When Chase isn’t being aggressive, he loves interacting with people. On Monday, as we were waiting in clinic, he saw one of the nurse assistants and after chatting with her for a moment, he informed her that he needed to stay in clinic to see his doctor, but that she could go “find my room and make my bed”. Luckily, the CNA, besides being an excellent maker of beds, had quite a sense of humor.
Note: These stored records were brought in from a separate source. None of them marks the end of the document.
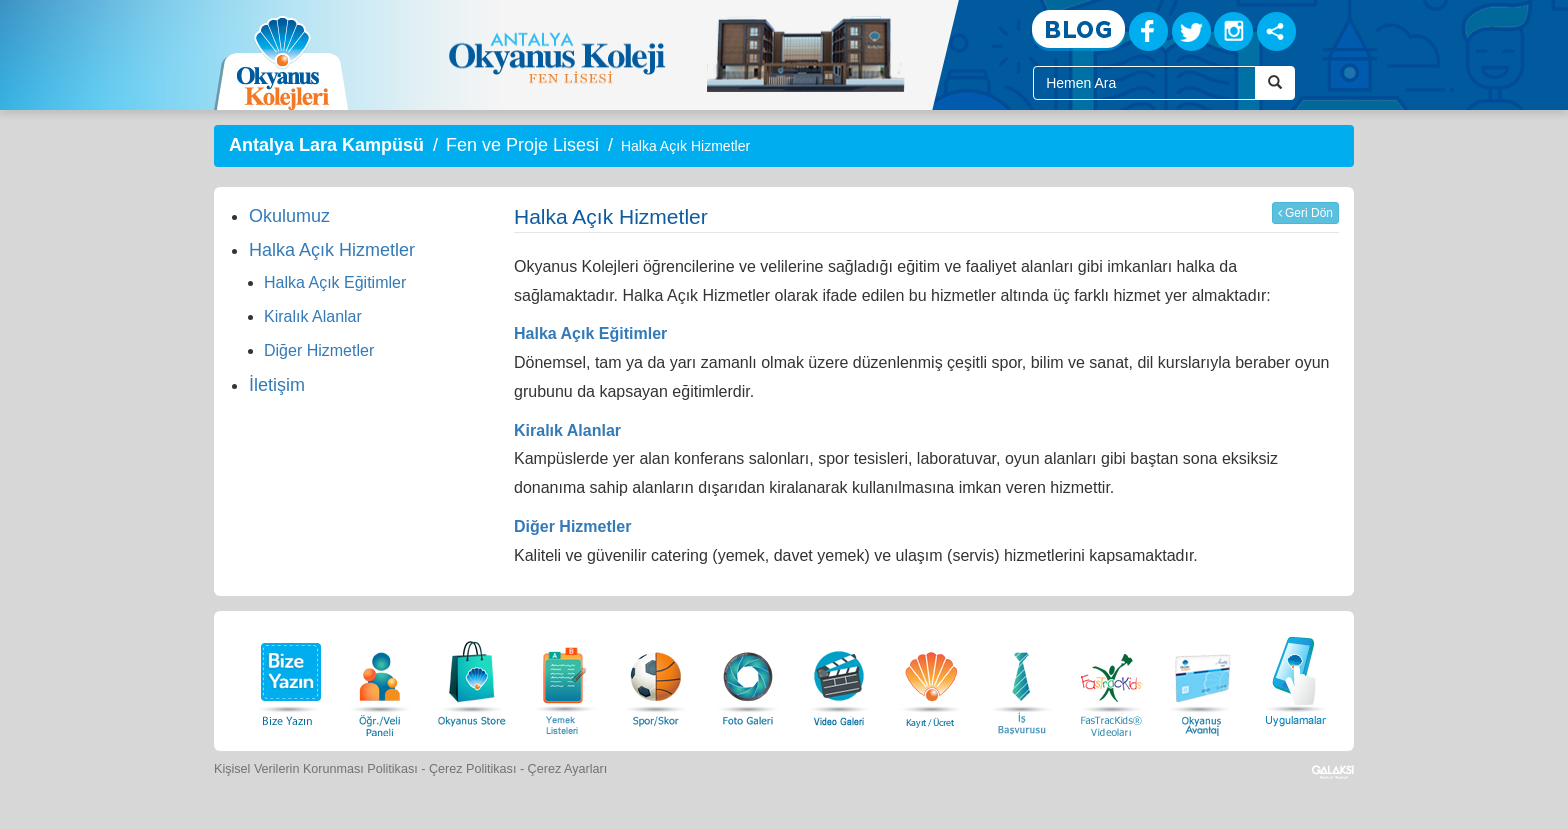 This screenshot has width=1568, height=829. What do you see at coordinates (289, 216) in the screenshot?
I see `Okulumuz` at bounding box center [289, 216]. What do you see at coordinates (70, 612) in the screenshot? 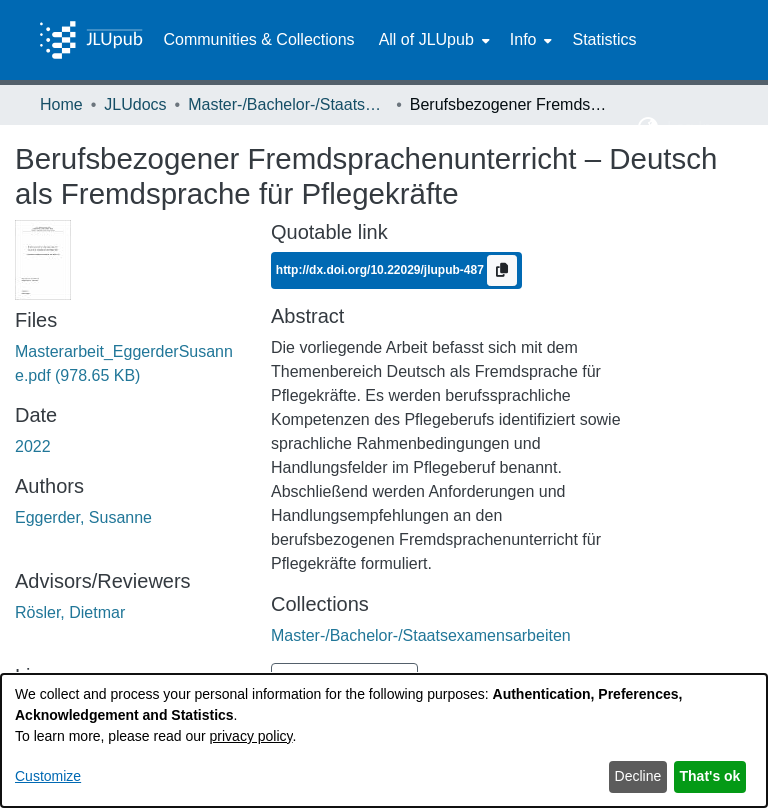
I see `Rösler, Dietmar [link]` at bounding box center [70, 612].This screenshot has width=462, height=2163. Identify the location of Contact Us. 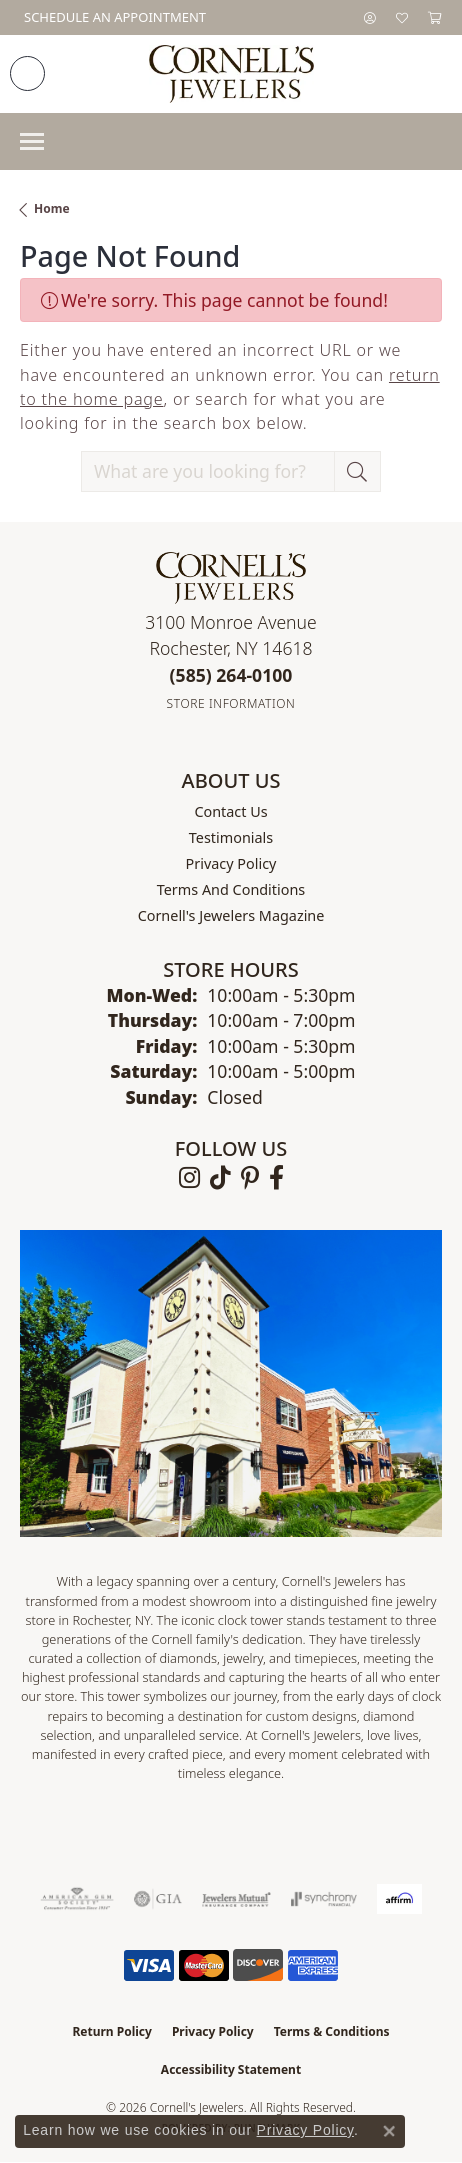
(230, 811).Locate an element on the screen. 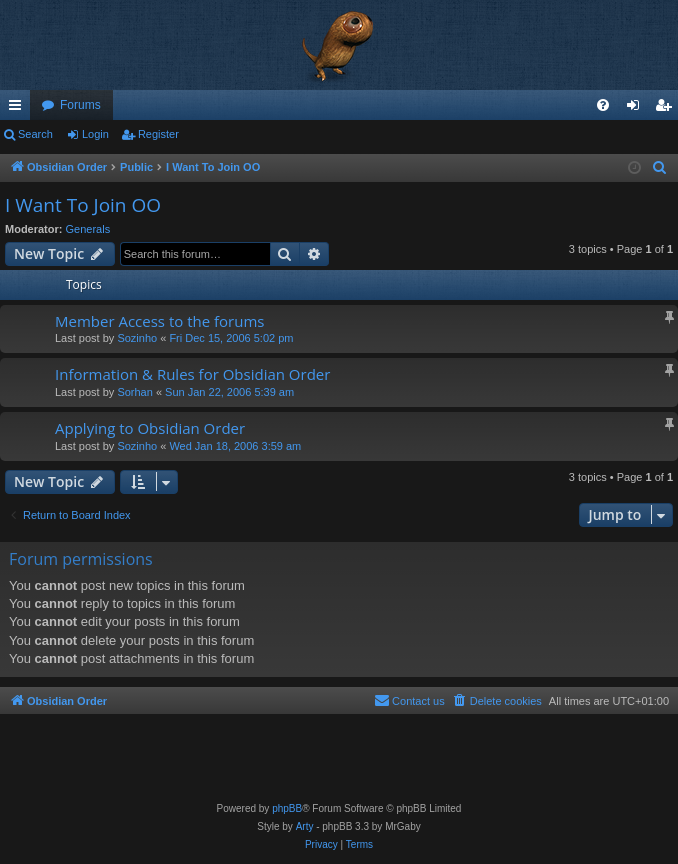  phpBB is located at coordinates (287, 808).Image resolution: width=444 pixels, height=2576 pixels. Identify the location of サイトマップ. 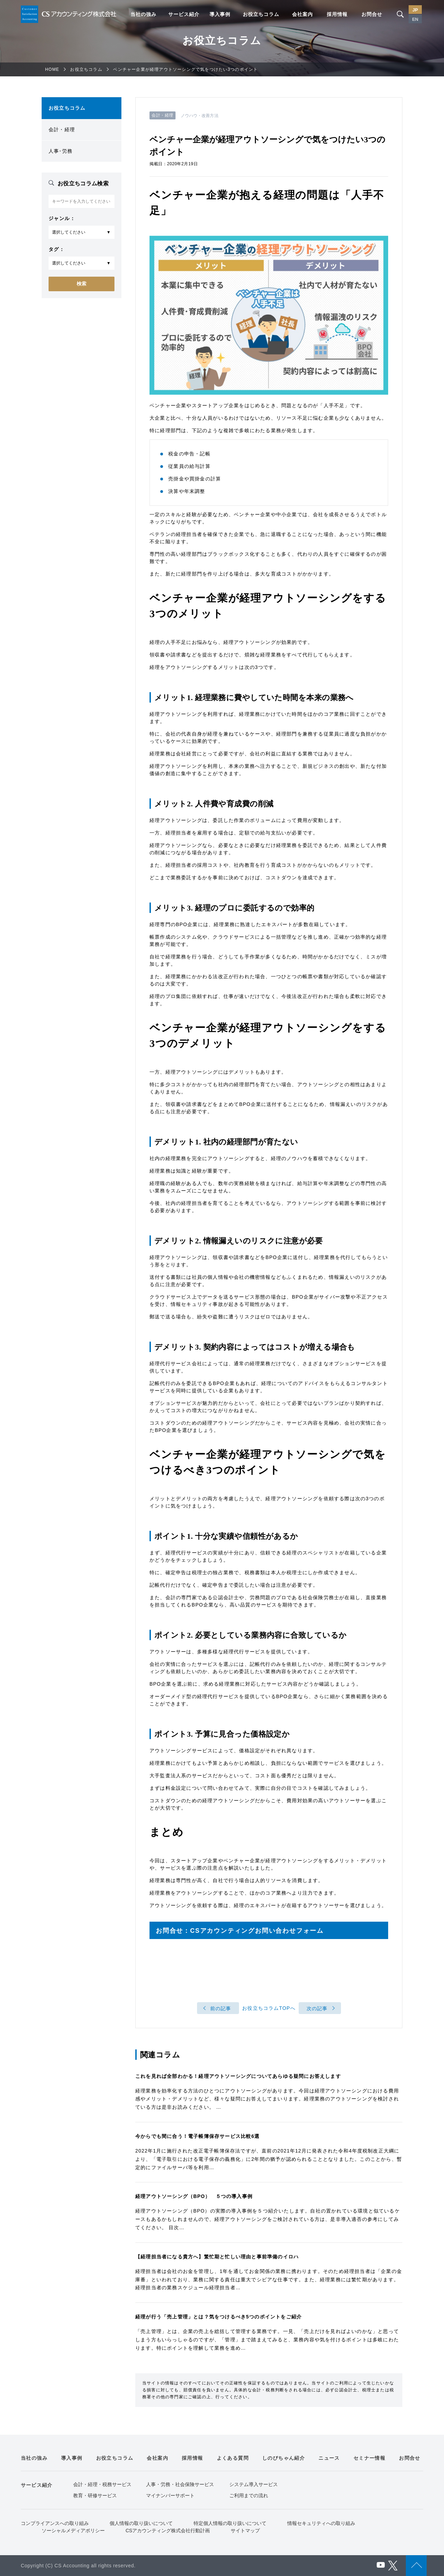
(245, 2530).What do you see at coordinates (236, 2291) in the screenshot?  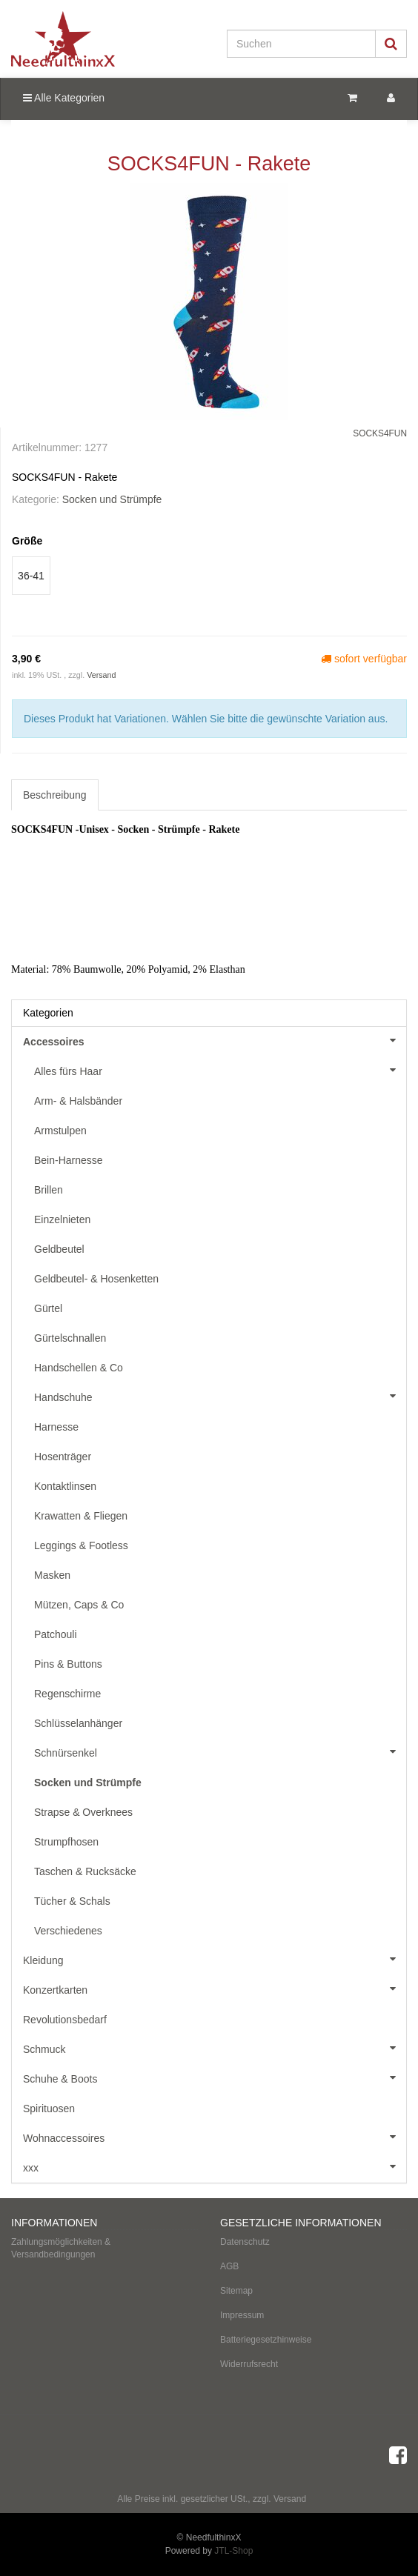 I see `Sitemap` at bounding box center [236, 2291]. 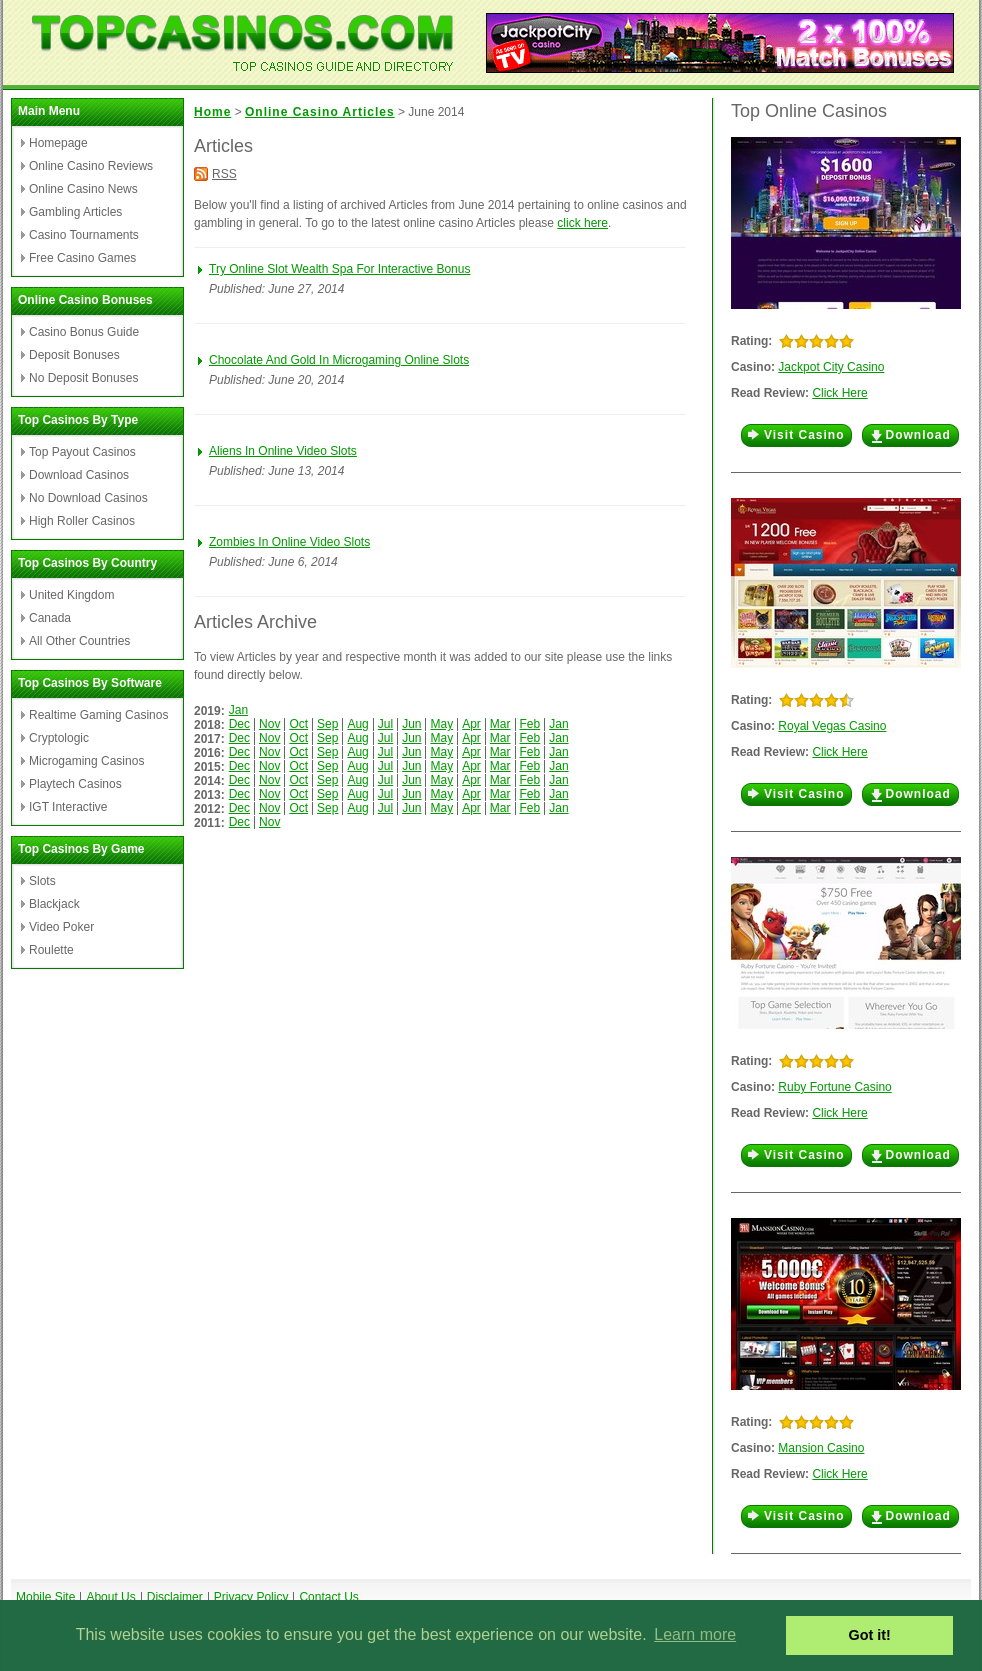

This week, I also had a conversation with the amazing woman behind the organization that provided Christmas for our family last year. She told me that she had gone to the hospital earlier in 2012 and asked them who, in their medical estimation, only had a few months to live and wouldn’t see another Christmas. Chase was among those named. Almost a year ago. I’m in awe of these tiny glimpses of how God completely surpasses what we think we understand to be the course set before us.
But the reality is that facing Chase’s mortality again, and his frustrated aggression, and another week of chemo, and the needs of three other littles have left me physically exhausted and Chase’s on-and-off again elevated temperatures and visibly weakened condition have worn away at what little mental and emotional strength I had left. I didn’t even want to write because the week was hard and my response to it was often ugly. I’m staring down a new week beginning and thinking to myself “I barely survived last week! What do you mean there’s another one coming at me?”
Even youths grow tired and weary, and young men stumble and fall; but those who hope in the Lord will renew their strength. They will soar on wings like eagles; they will run and not grow weary, they will walk and not be faint. Isaiah 40:30-31 NIV
This is my answer. Whatever may pass and whatever lies before me, let me be singing when the evening comes.*
Moment by moment.
*excerpt from 10,000 Reasons; Chase’s favorite song.